Things Noted Here & There
Willibald Sauerländer,"The Best Faces of the Enlightenment," NYRB, 8 April, reviews"Jean-Antoine Houdon: Die Sinnliche Skulptur," an exhibit at Montpellier's Musée Fabre. See also, the beautiful"Slide Show: Houdon's Sensuous Sculpture," NYRBlog, 19 March.
Jonathan Eig,"Fast Food That Won the West," WSJ, 20 March, reviews Stephen Fried's Appetite for America: How Visionary Businessman Fred Harvey Built a Railroad Hospitality Empire that Civilized the Wild West.
Dave Stone,"Major New Russian Archive for World War II," The Russian Front, 22 March, invites discussion of the announcement of plans for a major new Russian archive of WWII material.
Edmund White,"The Strange Charms of John Cheever," NYRB, 8 April, reviews Blake Bailey's Cheever: A Life, Cheever's Collected Stories and Other Writings, Cheever's Complete Novels: The Wapshot Chronicle, The Wapshot Scandal, Bullet Park, Falconer, Oh What a Paradise It Seems, and Cheever's Fall River and Other Uncollected Stories, edited by Franklin H. Dennis.

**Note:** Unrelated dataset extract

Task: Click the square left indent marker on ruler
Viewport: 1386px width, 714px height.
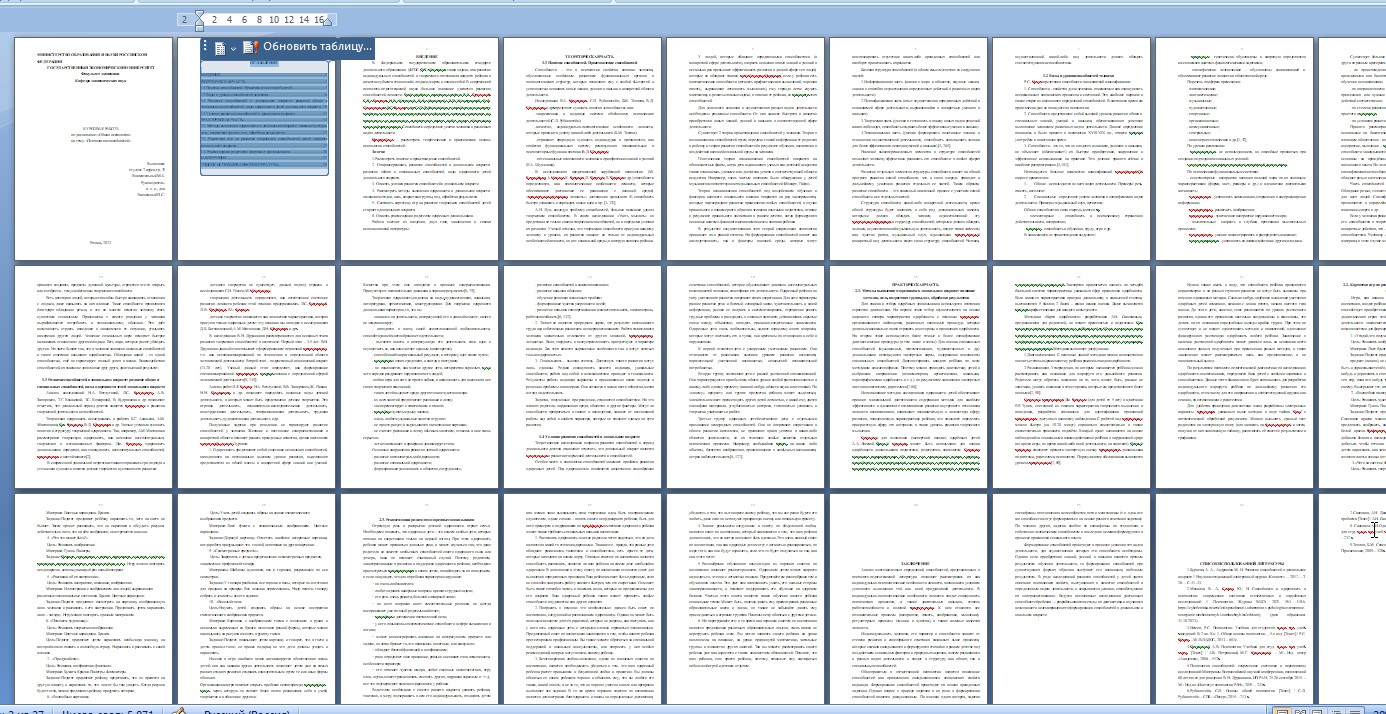Action: coord(200,27)
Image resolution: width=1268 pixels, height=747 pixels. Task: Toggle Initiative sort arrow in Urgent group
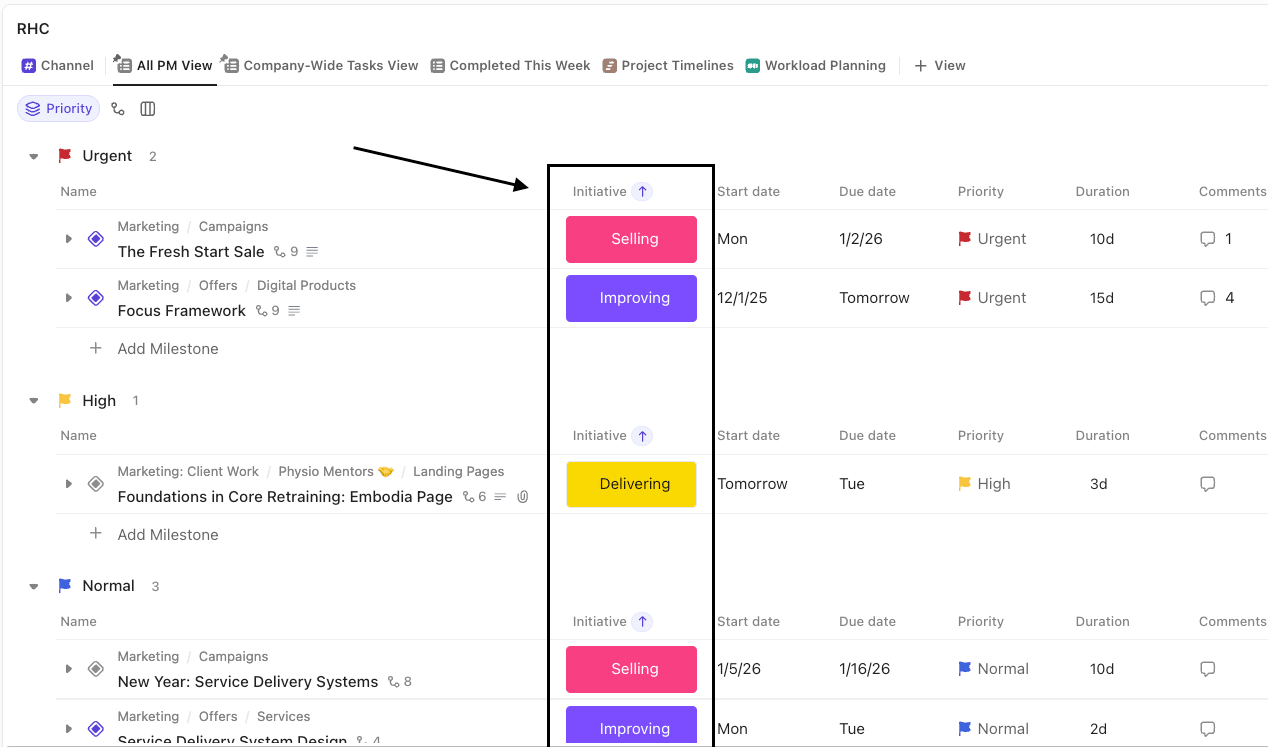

Mary Jo Murphy,"Acid Test," NYT, 19 March, reviews Don Lattin's How Timothy Leary, Ram Dass, Huston Smith, and Andrew Weil Killed the Fifties and Ushered In a New Age for America.
Jane Mayer,"Counterfactual," New Yorker, 29 March, torments Marc A. Thiessen's Courting Disaster: How the CIA Kept America Safe and How Barack Obama Is Inviting the Next Attack.
Tevi Troy,"Bush, Obama, and the Intellectuals," National Affairs, Spring, puts intellectuals' assessments of Bush and Obama in a survey of the intellectuals and the presidency since the New Deal. Troy served in the Bush White House and is the author of Intellectuals and the American Presidency: Philosophers, Jesters, and Technicians.